[Start of section]
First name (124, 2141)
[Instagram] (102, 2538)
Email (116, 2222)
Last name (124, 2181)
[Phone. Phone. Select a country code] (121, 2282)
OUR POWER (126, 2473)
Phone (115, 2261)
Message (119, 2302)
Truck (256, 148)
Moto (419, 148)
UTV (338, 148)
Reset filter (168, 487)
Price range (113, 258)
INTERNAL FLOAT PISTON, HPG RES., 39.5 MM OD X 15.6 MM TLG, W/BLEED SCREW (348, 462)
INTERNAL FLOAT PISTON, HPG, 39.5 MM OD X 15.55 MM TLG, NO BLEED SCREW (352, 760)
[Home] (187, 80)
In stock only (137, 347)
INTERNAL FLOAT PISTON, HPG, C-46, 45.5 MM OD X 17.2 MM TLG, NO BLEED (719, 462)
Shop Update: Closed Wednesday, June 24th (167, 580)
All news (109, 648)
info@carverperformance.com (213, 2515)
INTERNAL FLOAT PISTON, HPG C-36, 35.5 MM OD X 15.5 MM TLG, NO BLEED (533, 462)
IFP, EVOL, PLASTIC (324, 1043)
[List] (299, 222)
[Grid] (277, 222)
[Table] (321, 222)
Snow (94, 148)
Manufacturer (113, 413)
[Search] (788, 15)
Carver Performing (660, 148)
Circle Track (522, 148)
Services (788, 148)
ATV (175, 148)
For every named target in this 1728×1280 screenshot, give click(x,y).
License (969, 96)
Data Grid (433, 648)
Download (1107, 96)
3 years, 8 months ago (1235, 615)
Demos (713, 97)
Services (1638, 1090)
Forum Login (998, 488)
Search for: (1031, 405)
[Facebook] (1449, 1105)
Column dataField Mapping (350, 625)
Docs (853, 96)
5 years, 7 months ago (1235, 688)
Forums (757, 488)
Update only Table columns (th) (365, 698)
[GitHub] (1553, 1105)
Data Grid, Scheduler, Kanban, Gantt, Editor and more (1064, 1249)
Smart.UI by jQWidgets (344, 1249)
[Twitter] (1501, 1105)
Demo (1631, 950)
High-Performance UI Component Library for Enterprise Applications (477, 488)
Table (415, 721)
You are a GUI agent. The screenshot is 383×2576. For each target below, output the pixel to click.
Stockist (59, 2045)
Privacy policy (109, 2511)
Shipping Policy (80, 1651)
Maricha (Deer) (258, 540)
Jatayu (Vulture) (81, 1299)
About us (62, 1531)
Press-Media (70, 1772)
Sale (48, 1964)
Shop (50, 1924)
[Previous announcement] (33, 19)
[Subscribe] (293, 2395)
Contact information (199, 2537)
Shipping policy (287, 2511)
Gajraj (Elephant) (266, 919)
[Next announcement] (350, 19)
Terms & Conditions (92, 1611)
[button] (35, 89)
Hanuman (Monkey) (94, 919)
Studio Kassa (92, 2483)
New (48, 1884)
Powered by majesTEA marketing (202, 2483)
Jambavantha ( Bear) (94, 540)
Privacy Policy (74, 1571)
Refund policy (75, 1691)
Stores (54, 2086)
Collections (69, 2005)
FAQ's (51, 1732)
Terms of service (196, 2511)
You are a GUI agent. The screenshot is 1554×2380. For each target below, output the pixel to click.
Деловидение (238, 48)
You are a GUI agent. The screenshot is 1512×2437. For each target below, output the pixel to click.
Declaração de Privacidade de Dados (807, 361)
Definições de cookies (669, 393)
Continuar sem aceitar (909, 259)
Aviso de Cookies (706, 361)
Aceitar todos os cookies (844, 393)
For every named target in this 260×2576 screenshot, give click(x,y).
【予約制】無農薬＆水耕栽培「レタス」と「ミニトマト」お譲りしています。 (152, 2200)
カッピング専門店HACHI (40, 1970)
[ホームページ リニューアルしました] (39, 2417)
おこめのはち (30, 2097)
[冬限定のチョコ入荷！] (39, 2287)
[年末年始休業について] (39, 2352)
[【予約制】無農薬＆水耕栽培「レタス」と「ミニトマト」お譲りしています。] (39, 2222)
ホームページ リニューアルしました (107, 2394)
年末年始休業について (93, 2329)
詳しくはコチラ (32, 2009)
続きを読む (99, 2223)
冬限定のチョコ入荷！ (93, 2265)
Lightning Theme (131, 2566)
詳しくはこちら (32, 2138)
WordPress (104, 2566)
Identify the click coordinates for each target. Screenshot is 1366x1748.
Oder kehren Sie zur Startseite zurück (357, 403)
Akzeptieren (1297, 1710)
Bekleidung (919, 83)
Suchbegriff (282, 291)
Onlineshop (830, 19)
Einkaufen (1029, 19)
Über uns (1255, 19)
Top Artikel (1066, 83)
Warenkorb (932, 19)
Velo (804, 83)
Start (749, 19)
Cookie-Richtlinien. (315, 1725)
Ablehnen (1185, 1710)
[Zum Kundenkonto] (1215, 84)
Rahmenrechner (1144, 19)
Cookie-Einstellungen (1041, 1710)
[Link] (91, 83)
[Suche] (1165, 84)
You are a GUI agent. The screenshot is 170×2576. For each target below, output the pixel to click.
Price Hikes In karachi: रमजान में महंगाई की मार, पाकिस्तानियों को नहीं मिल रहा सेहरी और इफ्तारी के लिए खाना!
[End of section]
Give the material above again in its entirety, exactly as it appears.

▶ [Result below]
First name (124, 2141)
[Instagram] (102, 2538)
Email (116, 2222)
Last name (124, 2181)
[Phone. Phone. Select a country code] (121, 2282)
OUR POWER (126, 2473)
Phone (115, 2261)
Message (119, 2302)
Truck (256, 148)
Moto (419, 148)
UTV (338, 148)
Reset filter (168, 487)
Price range (113, 258)
INTERNAL FLOAT PISTON, HPG RES., 39.5 MM OD X 15.6 MM TLG, W/BLEED SCREW (348, 462)
INTERNAL FLOAT PISTON, HPG, 39.5 MM OD X 15.55 MM TLG, NO BLEED SCREW (352, 760)
[Home] (187, 80)
In stock only (137, 347)
INTERNAL FLOAT PISTON, HPG, C-46, 45.5 MM OD X 17.2 MM TLG, NO BLEED (719, 462)
Shop Update: Closed Wednesday, June 24th (167, 580)
All news (109, 648)
info@carverperformance.com (213, 2515)
INTERNAL FLOAT PISTON, HPG C-36, 35.5 MM OD X 15.5 MM TLG, NO BLEED (533, 462)
IFP, EVOL, PLASTIC (324, 1043)
[List] (299, 222)
[Grid] (277, 222)
[Table] (321, 222)
Snow (94, 148)
Manufacturer (113, 413)
[Search] (788, 15)
Carver Performing (660, 148)
Circle Track (522, 148)
Services (788, 148)
ATV (175, 148)
For every named target in this 1728×1280 screenshot, give click(x,y).
License (969, 96)
Data Grid (433, 648)
Download (1107, 96)
3 years, 8 months ago (1235, 615)
Demos (713, 97)
Services (1638, 1090)
Forum Login (998, 488)
Search for: (1031, 405)
[Facebook] (1449, 1105)
Column dataField Mapping (350, 625)
Docs (853, 96)
5 years, 7 months ago (1235, 688)
Forums (757, 488)
Update only Table columns (th) (365, 698)
[GitHub] (1553, 1105)
Data Grid, Scheduler, Kanban, Gantt, Editor and more (1064, 1249)
Smart.UI by jQWidgets (344, 1249)
[Twitter] (1501, 1105)
Demo (1631, 950)
High-Performance UI Component Library for Enterprise Applications (477, 488)
Table (415, 721)
You are a GUI agent. The screenshot is 383×2576. For each target below, output the pixel to click.
Stockist (59, 2045)
Privacy policy (109, 2511)
Shipping Policy (80, 1651)
Maricha (Deer) (258, 540)
Jatayu (Vulture) (81, 1299)
About us (62, 1531)
Press-Media (70, 1772)
Sale (48, 1964)
Shop (50, 1924)
[Previous announcement] (33, 19)
[Subscribe] (293, 2395)
Contact information (199, 2537)
Shipping policy (287, 2511)
Gajraj (Elephant) (266, 919)
[Next announcement] (350, 19)
Terms & Conditions (92, 1611)
[button] (35, 89)
Hanuman (Monkey) (94, 919)
Studio Kassa (92, 2483)
New (48, 1884)
Powered by majesTEA marketing (202, 2483)
Jambavantha ( Bear) (94, 540)
Privacy Policy (74, 1571)
Refund policy (75, 1691)
Stores (54, 2086)
Collections (69, 2005)
FAQ's (51, 1732)
Terms of service (196, 2511)
You are a GUI agent. The screenshot is 1554×2380. For each target below, output the pixel to click.
Деловидение (238, 48)
You are a GUI agent. The screenshot is 1512×2437. For each target below, output the pixel to click.
Declaração de Privacidade de Dados (807, 361)
Definições de cookies (669, 393)
Continuar sem aceitar (909, 259)
Aviso de Cookies (706, 361)
Aceitar todos os cookies (844, 393)
For every named target in this 260×2576 screenshot, give click(x,y).
【予約制】無農薬＆水耕栽培「レタス」と「ミニトマト」お譲りしています。 (152, 2200)
カッピング専門店HACHI (40, 1970)
[ホームページ リニューアルしました] (39, 2417)
おこめのはち (30, 2097)
[冬限定のチョコ入荷！] (39, 2287)
[年末年始休業について] (39, 2352)
[【予約制】無農薬＆水耕栽培「レタス」と「ミニトマト」お譲りしています。] (39, 2222)
ホームページ リニューアルしました (107, 2394)
年末年始休業について (93, 2329)
詳しくはコチラ (32, 2009)
続きを読む (99, 2223)
冬限定のチョコ入荷！ (93, 2265)
Lightning Theme (131, 2566)
詳しくはこちら (32, 2138)
WordPress (104, 2566)
Identify the click coordinates for each target. Screenshot is 1366x1748.
Oder kehren Sie zur Startseite zurück (357, 403)
Akzeptieren (1297, 1710)
Bekleidung (919, 83)
Suchbegriff (282, 291)
Onlineshop (830, 19)
Einkaufen (1029, 19)
Über uns (1255, 19)
Top Artikel (1066, 83)
Warenkorb (932, 19)
Velo (804, 83)
Start (749, 19)
Cookie-Richtlinien. (315, 1725)
Ablehnen (1185, 1710)
[Zum Kundenkonto] (1215, 84)
Rahmenrechner (1144, 19)
Cookie-Einstellungen (1041, 1710)
[Link] (91, 83)
[Suche] (1165, 84)
You are a GUI agent. The screenshot is 170×2576. For each target below, output the pixel to click.
Price Hikes In karachi: रमजान में महंगाई की मार, पाकिस्तानियों को नहीं मिल रहा सेहरी और इफ्तारी के लिए खाना!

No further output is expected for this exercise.